→ **Stated problem**
Show each row below that contains the word "This", reproducing every such row in full.

→ **The input**
------
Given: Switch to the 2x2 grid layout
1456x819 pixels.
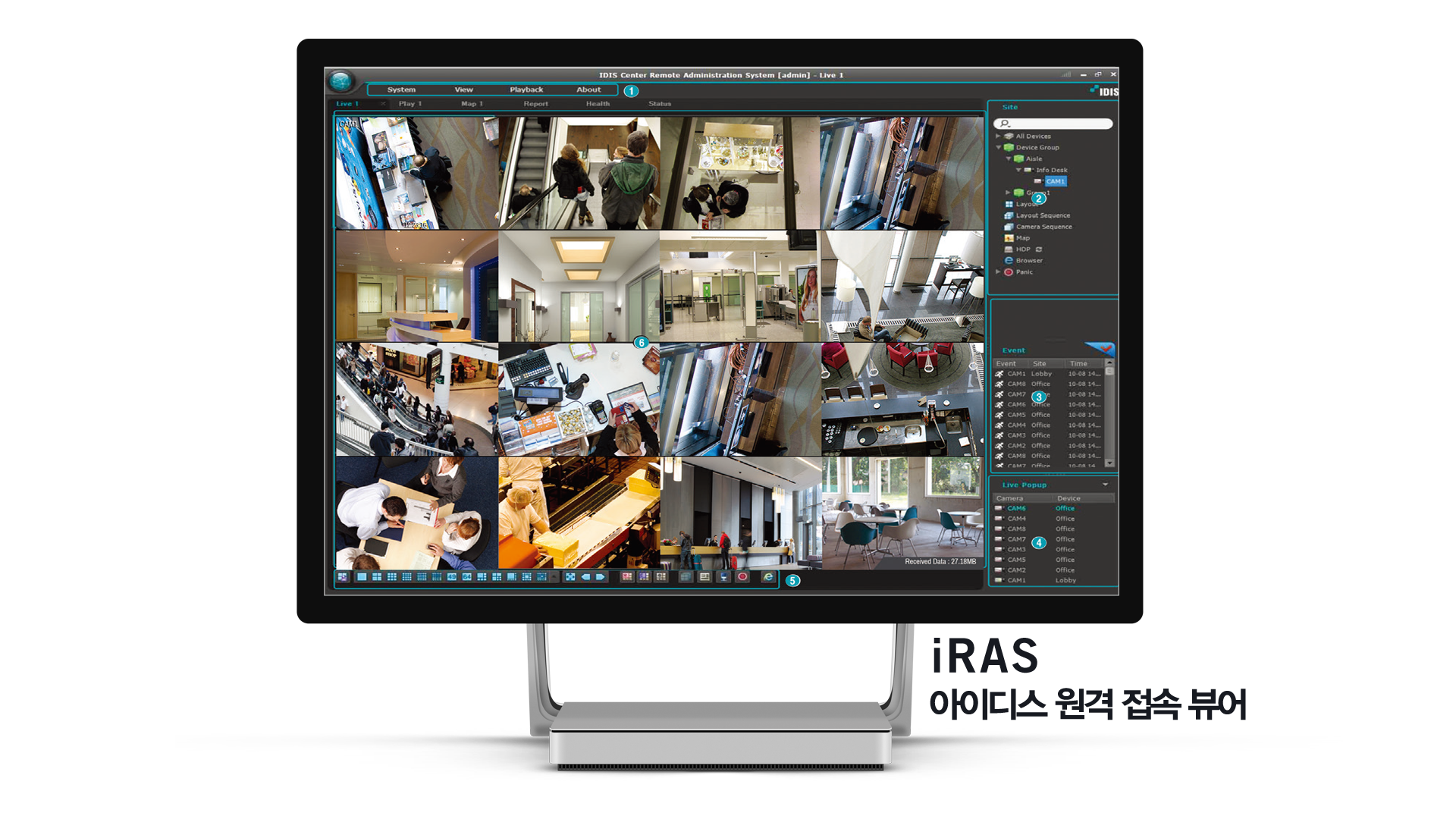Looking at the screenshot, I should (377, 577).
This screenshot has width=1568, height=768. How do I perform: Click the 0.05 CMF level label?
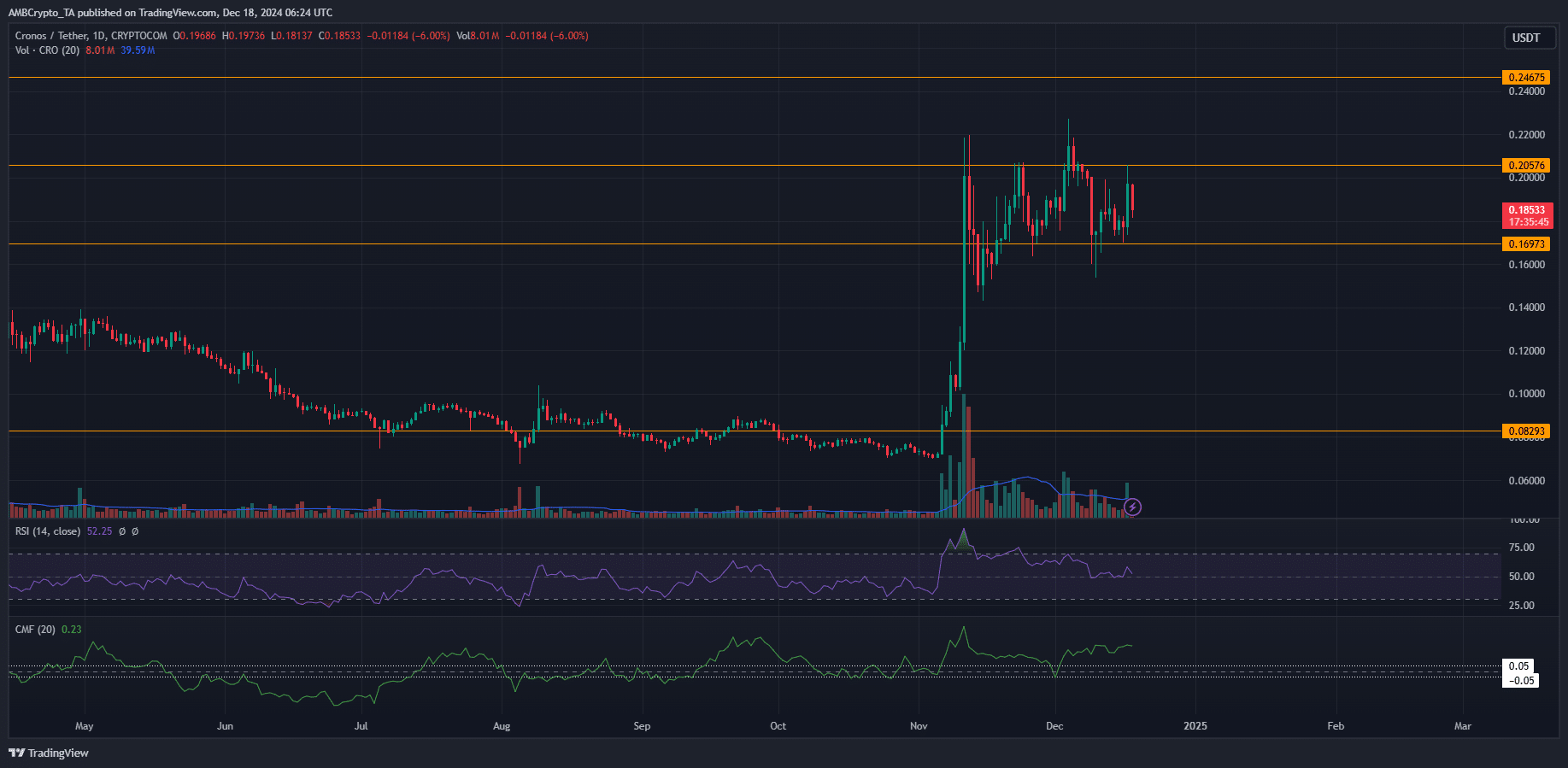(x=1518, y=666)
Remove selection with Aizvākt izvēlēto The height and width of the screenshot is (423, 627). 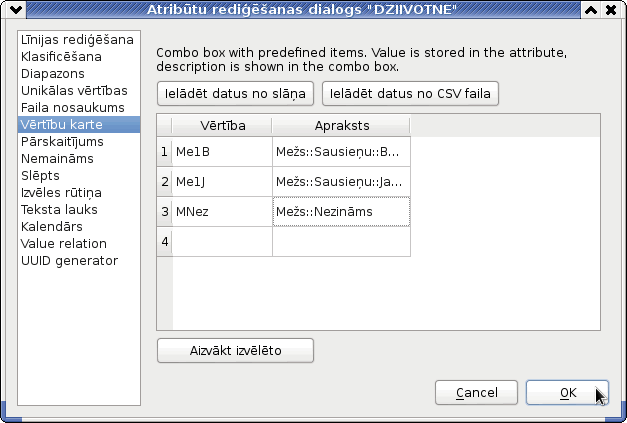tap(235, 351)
------
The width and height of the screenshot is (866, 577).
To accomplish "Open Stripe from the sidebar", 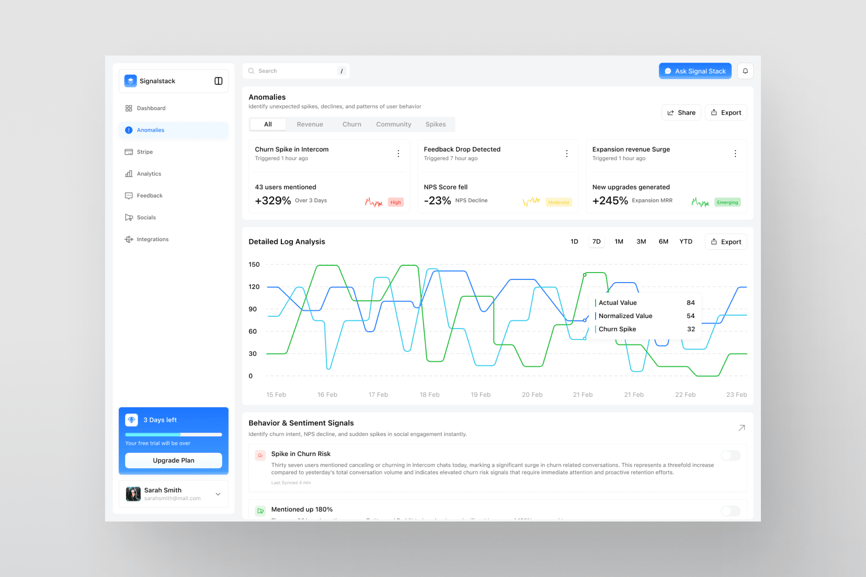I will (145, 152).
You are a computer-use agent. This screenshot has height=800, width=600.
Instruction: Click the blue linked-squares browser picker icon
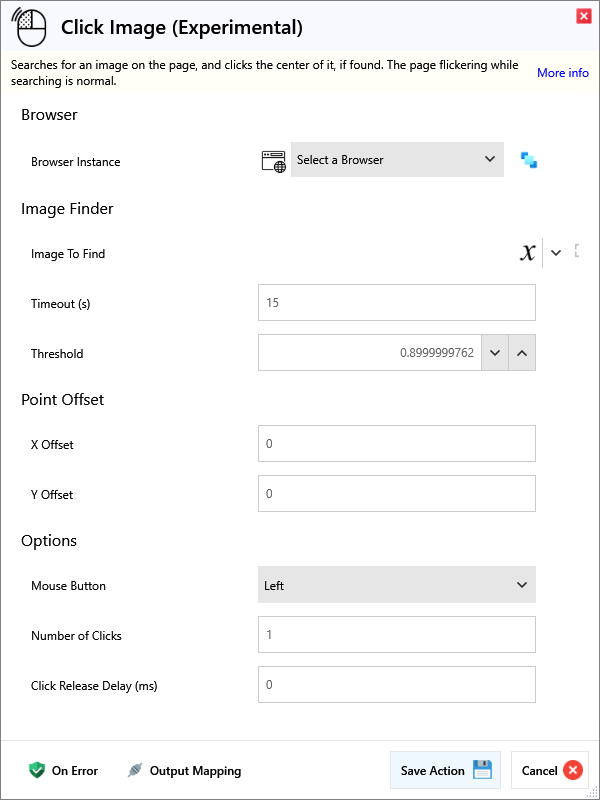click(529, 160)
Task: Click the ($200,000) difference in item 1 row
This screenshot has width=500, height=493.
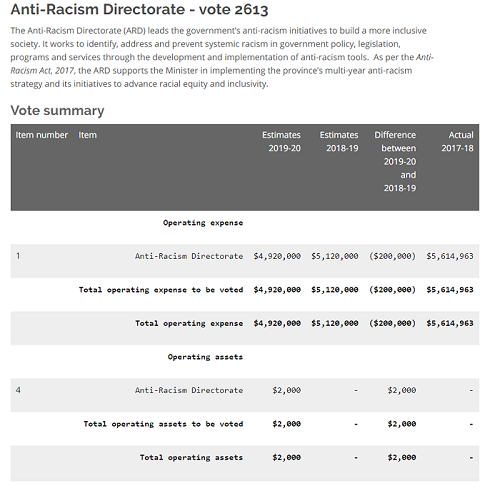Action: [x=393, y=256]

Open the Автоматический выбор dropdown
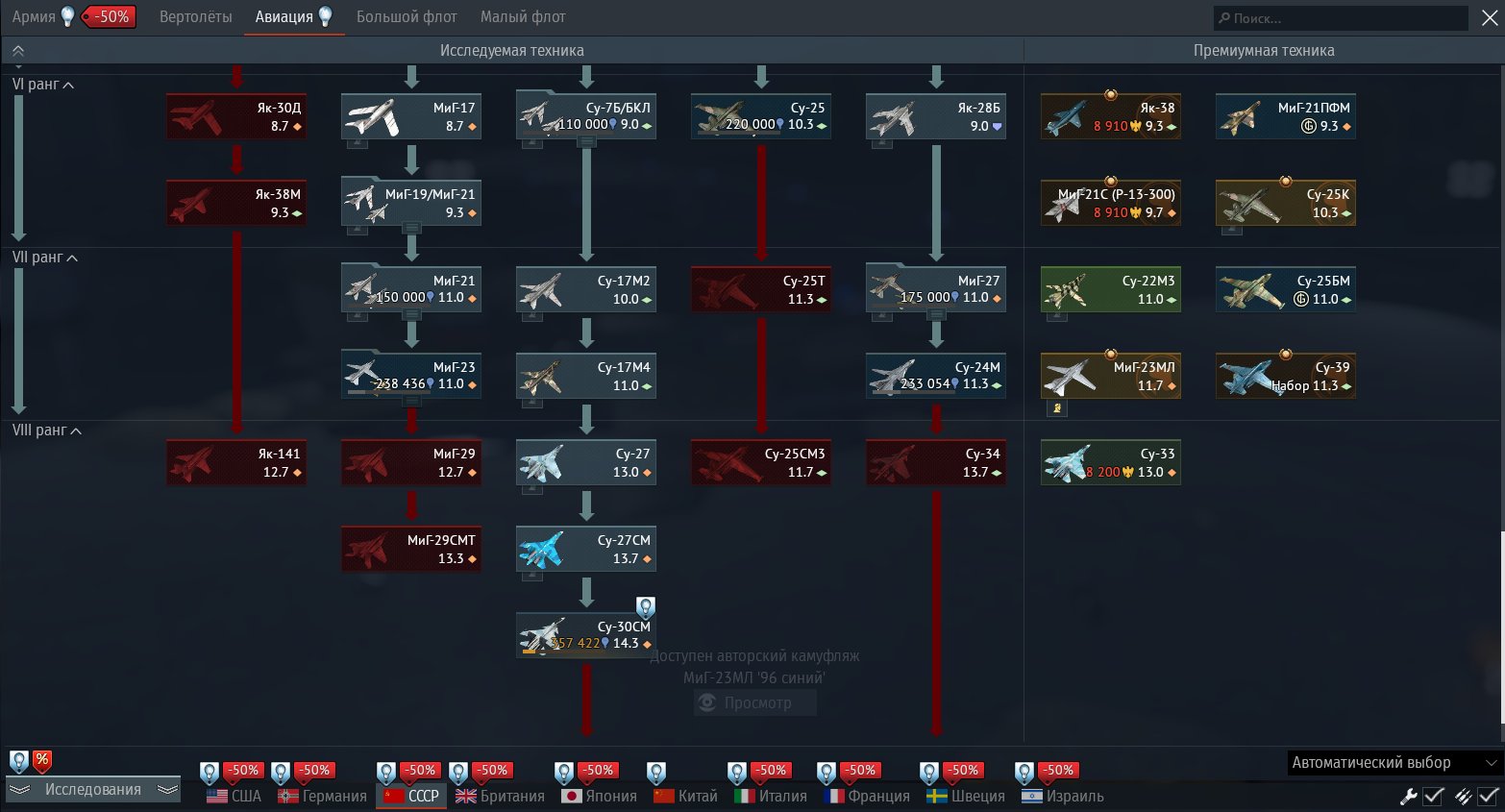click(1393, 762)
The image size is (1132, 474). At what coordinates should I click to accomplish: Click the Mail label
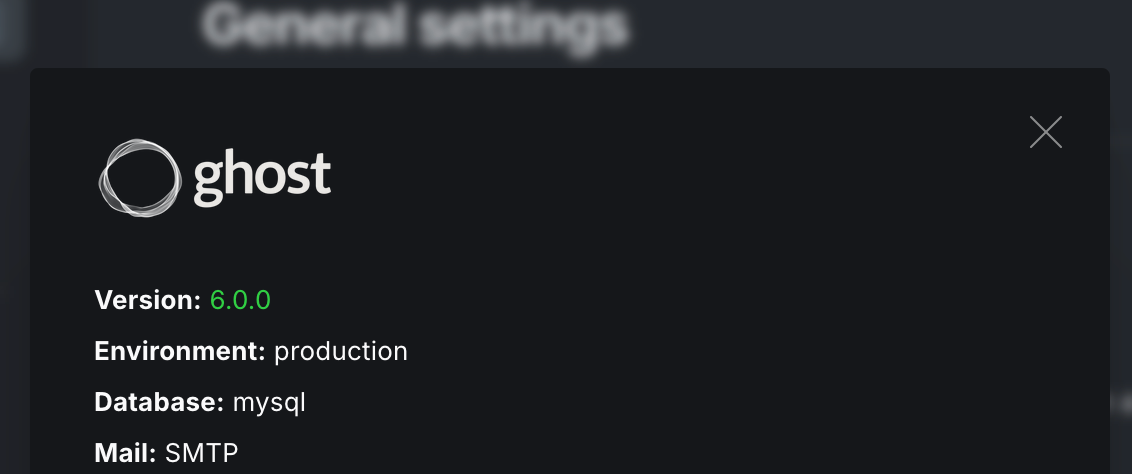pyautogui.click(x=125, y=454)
------
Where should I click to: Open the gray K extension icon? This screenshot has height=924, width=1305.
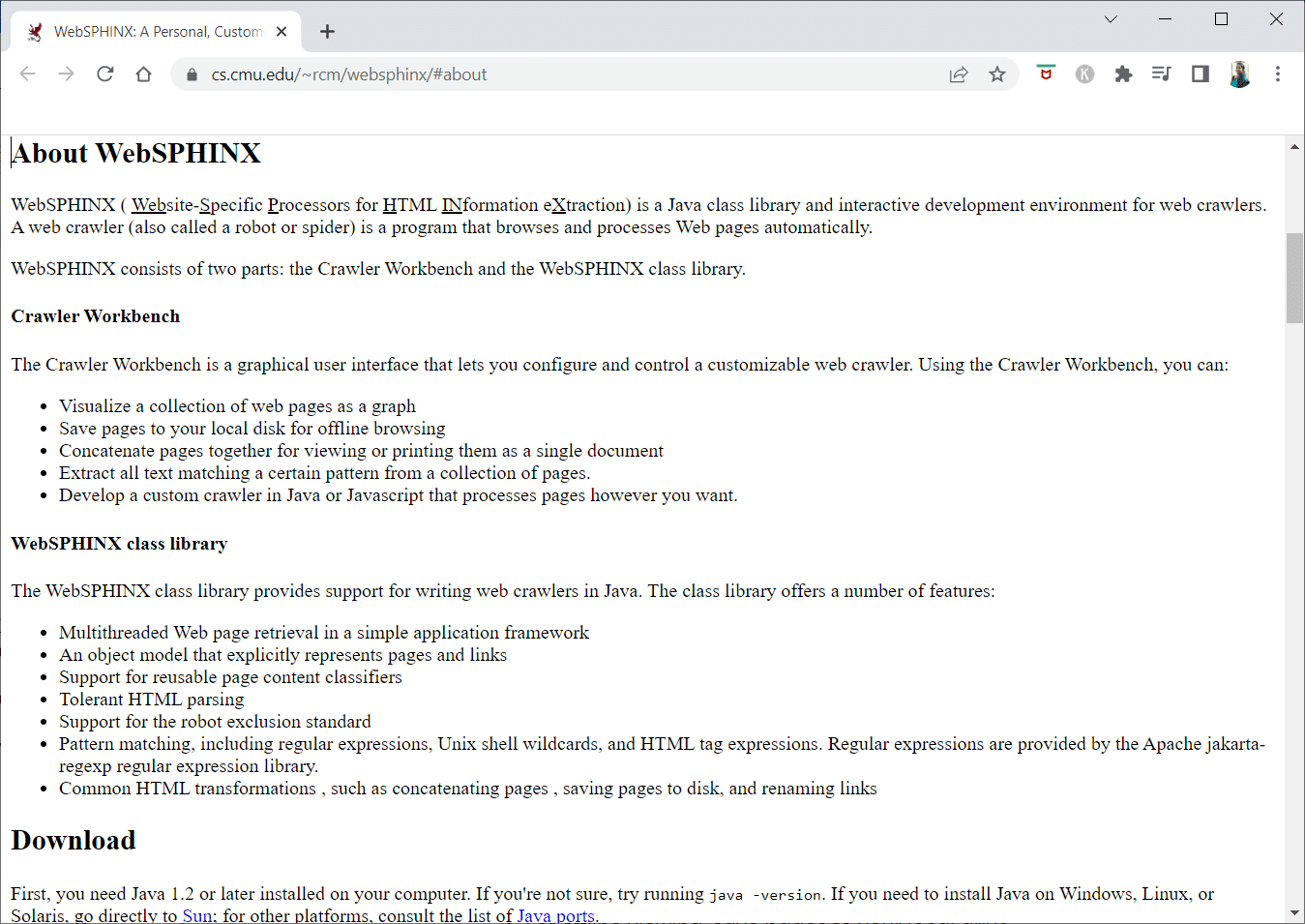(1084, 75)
------
→ **Exercise result**
This screenshot has width=1568, height=768. How do I perform: Click the 0.05 CMF level label?
You are a computer-use agent. This screenshot has height=800, width=600.
This screenshot has width=500, height=493.
Where should I click to: Open the gray K extension icon? This screenshot has height=924, width=1305.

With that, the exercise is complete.